Describe the bug
We are building a serverless execution pipeline for analytics jobs on Azure functions consumption plan. The system stores and updates the state of its jobs in cosmosDB, which means we need strong consistency and synchronous writes. The job workload is a scheduled spike of jobs every hour, which we want to handle as quickly as possible. This implies lots of short lived consumption plan instances (100+) are spinning up at the same time and we found that the default cosmosDB client settings are not suitable for this scenario.
We have done load testing experiments with the Java CosmosDB SDK 4.2.0 with different client configurations (client is cached). Based on these experiments we have drawn the following conclusions:
Direct connection is the way to go, since it can be tuned to deliver much better performance than gateway. Significant tuning is required to make it reliable, however. If we simply use the default configuration for direct connection we are flooded with thousands of the “connection closed” DB exception seen below.
Limiting maxConnectionsPerEndpoint to 1 reduces the number of DB exceptions very significantly and does not appear to have any negative impact on performance
Setting a low value for maxRequestsPerConnection lowers the latency of synchronous writes very significantly (At least an order of magnitude for the 95th percentile compared to default). If it goes too low, however, we start to see an increase in the number of DB exceptions. The optimal parameter appears to be a trade off between performance and the number of DB exceptions thrown. We have found 10 be a good compromise.

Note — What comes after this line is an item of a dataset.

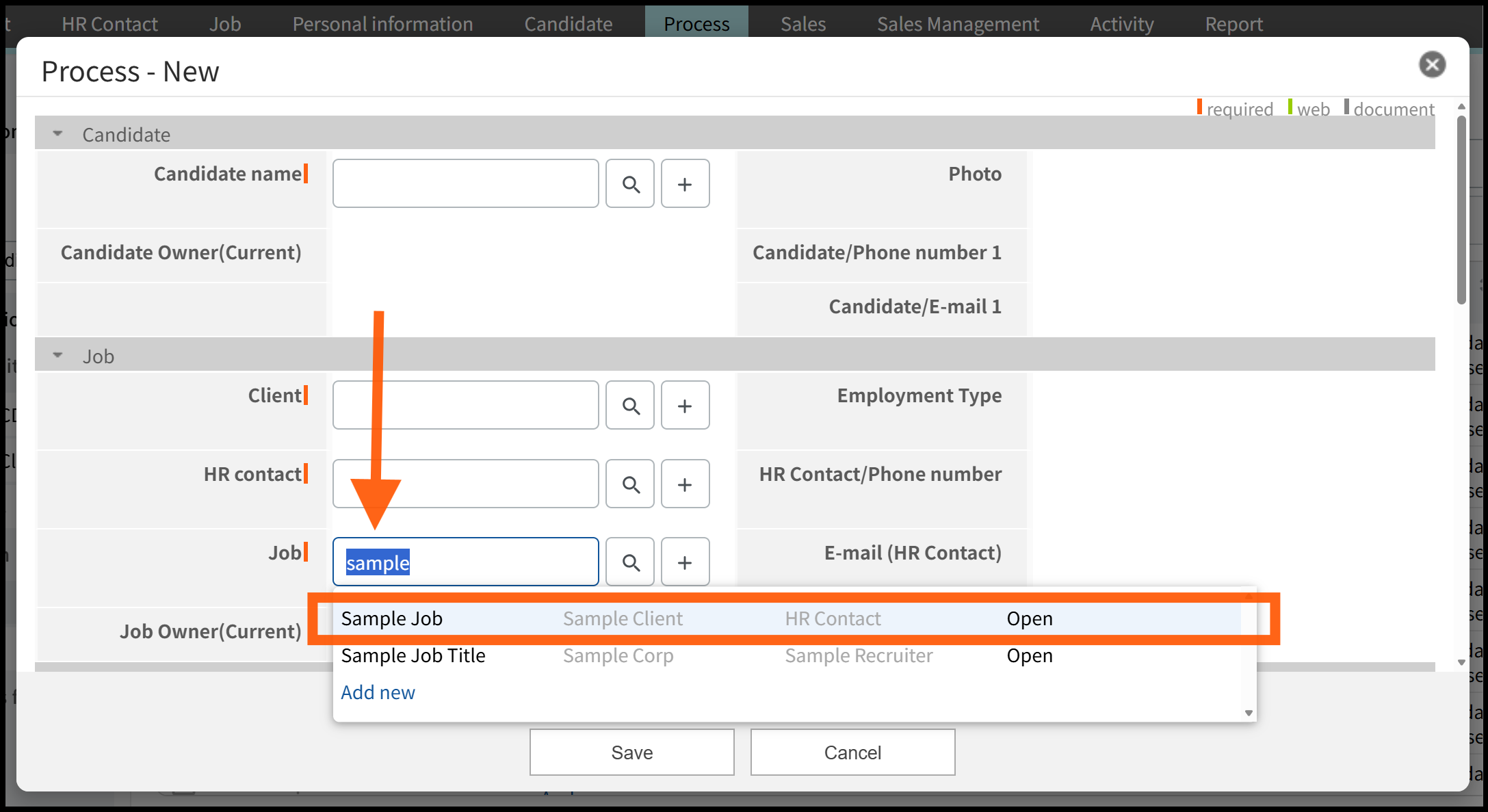Collapse the Candidate section
Image resolution: width=1488 pixels, height=812 pixels.
58,134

Performance varies significantly with different versions of the SDK. In our experiments 4.3.1 provides less than half the query throughput of 4.2.0 using the connection configuration seen below.

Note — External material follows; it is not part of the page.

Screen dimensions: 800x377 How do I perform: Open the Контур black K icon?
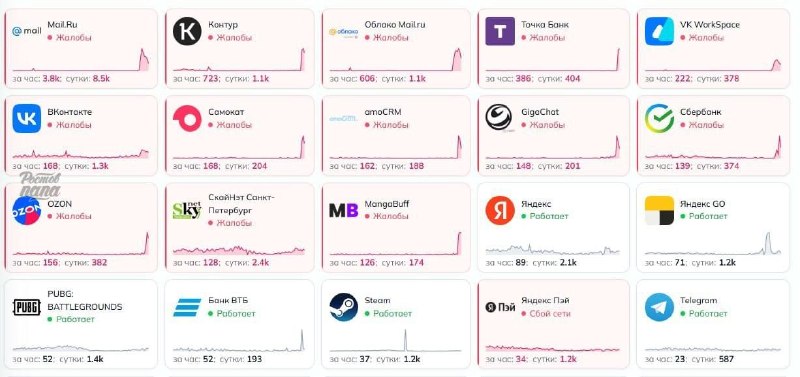pos(187,31)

We have not been able to find any guidelines on configuring the cosmosDB client for this truly serverless use case, so we would very much appreciate your comments on our findings. If we could somehow completely avoid the DB exception found below, that would be great…
To Reproduce
Create Java function app on consumption plan. Deploy http triggered function which writes and modifies small dummy objects in cosmosDB (less than 1 kb). Use SDK 4.2.0, default direct connection configuration, strong consistency, synchronous client and make sure to cache the client so it is only created once. Set cosmosDB RU to 10.000 in order to eliminate RU's as a bottleneck. Write a test that puts some load on the function (eg. 100 requests pr second). Observe how application insights is flooded with exceptions of the type seen below.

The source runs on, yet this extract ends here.